[Saved data entries]

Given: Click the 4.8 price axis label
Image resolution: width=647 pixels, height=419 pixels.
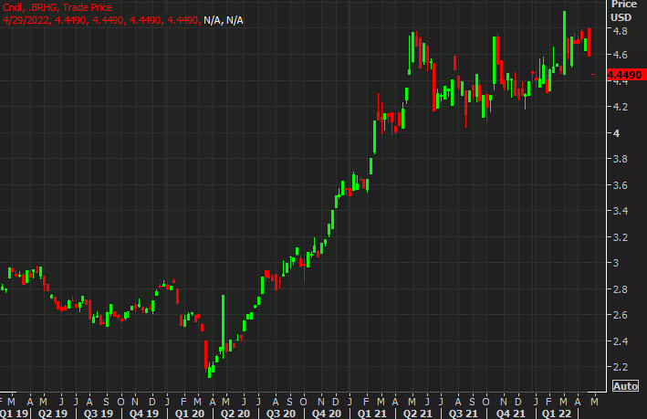Looking at the screenshot, I should pos(618,31).
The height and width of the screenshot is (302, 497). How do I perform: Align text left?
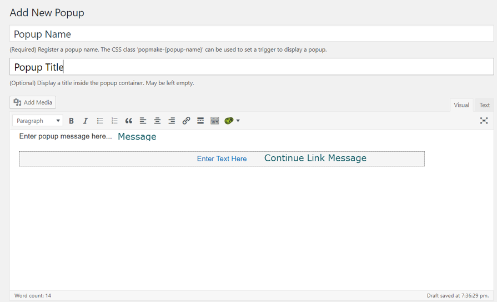pos(143,121)
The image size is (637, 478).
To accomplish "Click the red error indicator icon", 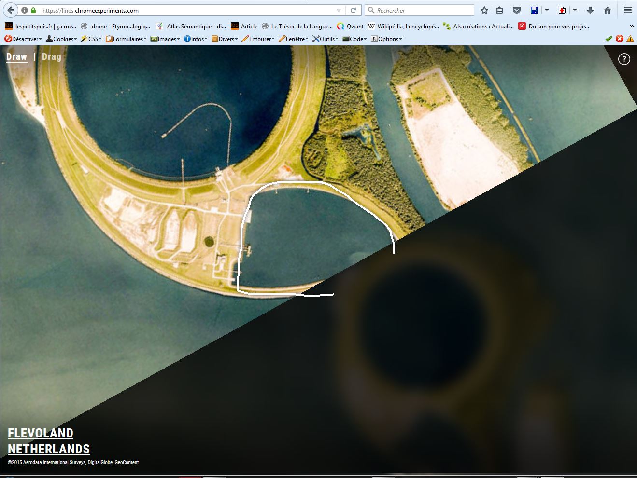I will coord(620,39).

**EXERCISE DETAILS:** Put down exactly the lines of the data above that run from its first line through the line bearing "The image size is (637, 478).", and no pictures.

**ANSWER SPACE:**
Given: Click the 4.8 price axis label
Image resolution: width=647 pixels, height=419 pixels.
Looking at the screenshot, I should pos(618,31).
The height and width of the screenshot is (302, 497). How do I perform: Align text left?
pos(143,121)
The image size is (637, 478).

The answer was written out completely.